La vida desconocida de un rey

De la vida real del emérito se conoce poca cosa. Casi nada. Sin lugar a dudas, bastante menos que de su antecesor en la Jefatura del Estado, el dictador Francisco Franco. Este, aunque solo fuera por los millones de personas que le odiaron, atrajo la atención de todo tipo de enconos y millares de curiosos que buscaban si en realidad la boga que pescó pesaba 15 kilos. También un nada despreciable número de individuos que lo siguió durante años buscando con ansiedad y sin éxito esa milésima de segundo en que fuera vulnerable.

En realidad, solo han dado detalles de ciertos pasos cautelosos en favor de la apertura democrática (su contacto secreto con Santiago Carrillo, por ejemplo) y de su decisiva participación en la detención del golpe de Estado de febrero de 1981. Fuera de estos y algunos chispazos de noticia más, casi todo su reinado fue de loas y campechanía; de viajes programados buscando besamanos y aplausos del fervor ciudadano.

Es más que probable que, ya en los años noventa, numerosos ciudadanos sospecharan del empalago que producía tan larga etapa de vino y rosas; pero nadie, o mejor dicho, ninguna autoridad competente en el caso – digamos que presidentes del Gobierno – sintió la necesidad de “hacer algo”; aunque tampoco parece que se les pudiera ocurrir y menos aún consentir. Así que don Juan Carlos tuvo un reinado muy placentero hasta pocos años antes de abdicar. Solo tuvo el trastorno de tener que ocuparse de ocultar algunas ligerezas y descuidos, eso sí, con suma amabilidad y extraordinaria mano izquierda.

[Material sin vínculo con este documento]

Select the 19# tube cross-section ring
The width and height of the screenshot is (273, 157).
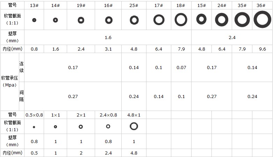81,20
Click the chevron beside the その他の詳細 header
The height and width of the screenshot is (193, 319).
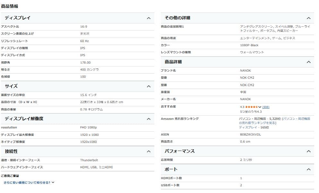click(308, 18)
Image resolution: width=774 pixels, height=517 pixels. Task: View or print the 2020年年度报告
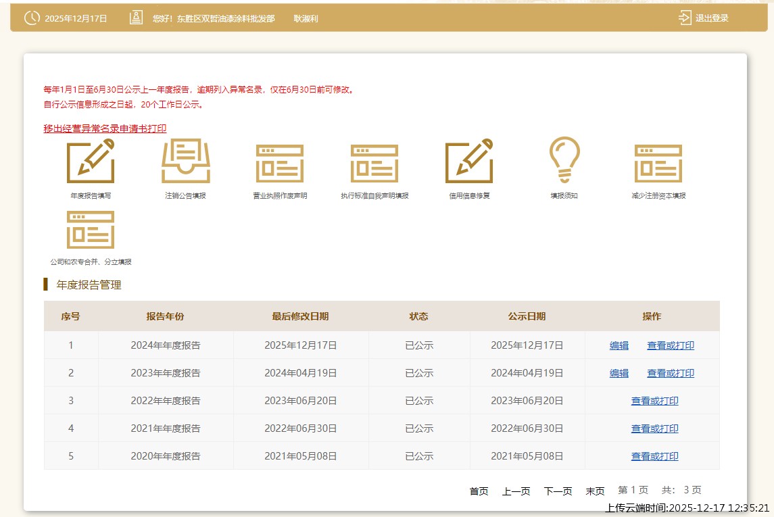(x=655, y=456)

Ahora suenan voces de enconados políticos y de veteranos periodistas, como Sol Gallego Díaz, que afirma en El País de ayer domingo: “Que lo que exige explicación pública es quién y cuándo se tuvo conocimiento de que el entonces jefe de Estado disponía de cuentas en bancos y fundaciones extranjeras de las que no había notificado al fisco español. Eso exige una explicación rápida y no le corresponde darla al emérito, sino al Gobierno”. No le falta razón.

 

«La demora en poner coto a la inviolabilidad del rey no es buena noticia».

 

Pero don Juan Carlos, jefe de Estado con un mando simbólico, reinó como un soberano antiguo, con una liberalidad e inviolabilidad total. Sus íntimos le llamaban con sordina ‘el Sultán’. Nada más claro para definir y calificar a una persona. Bastantes editores de medios de comunicación y no pocos periodistas también oyeron, o fueron testigos, de algunas de sus historias de forma completa o a retazos. Tampoco tuvieron la pulsión de publicarlo.

La anomalía de Juan Carlos – a pesar de sus innegables aciertos – debería ser conocida, pues a estas alturas parece claro que no se va a rebajar a un mea culpa público. Pero ni siquiera él, y menos aún la opinión pública española más consciente, se merecen esa repulsa a lo Sálvame de los últimos días o la bazofia tuitera. Nos quedaremos – y ojalá sea cada día más rápido – con el volantazo de su hijo el rey Felipe VI que indica que va por otro camino. Aunque la demora en poner coto (definir) hasta dónde llega la inviolabilidad del rey no es buena noticia porque intranquiliza y no ayuda a que cauterice la herida enorme de la Casa Real, una institución clave del Estado. Como tampoco favorece el silencio de piedra (¿irresponsable? ¿cómplice?) de algunos expresidentes del Gobierno. Cabe pensar que creyeran que no era posible poner límites al rey, que simplemente consintieron porque quién afeaba la figura más relevante y reluciente del Estado o algo incluso más grave: no se enteraron.

Así que nunca hasta hace pocos años asomó su otro rostro. Me temo que periodistas de investigación e historiadores tienen un fenomenal filón del que extraer el terral oculto del emérito. Quién sabe si al final acaba para la historia como un Borbón más; como Isabel II o su abuelo Alfonso XIII. A estas alturas, lo que ocurra con él en los años de vida que le queden da un poco igual, pero necesitamos algo de verdad, solo eso. Y menos arrogancia de un señor que fue rey y que por tal se tiene.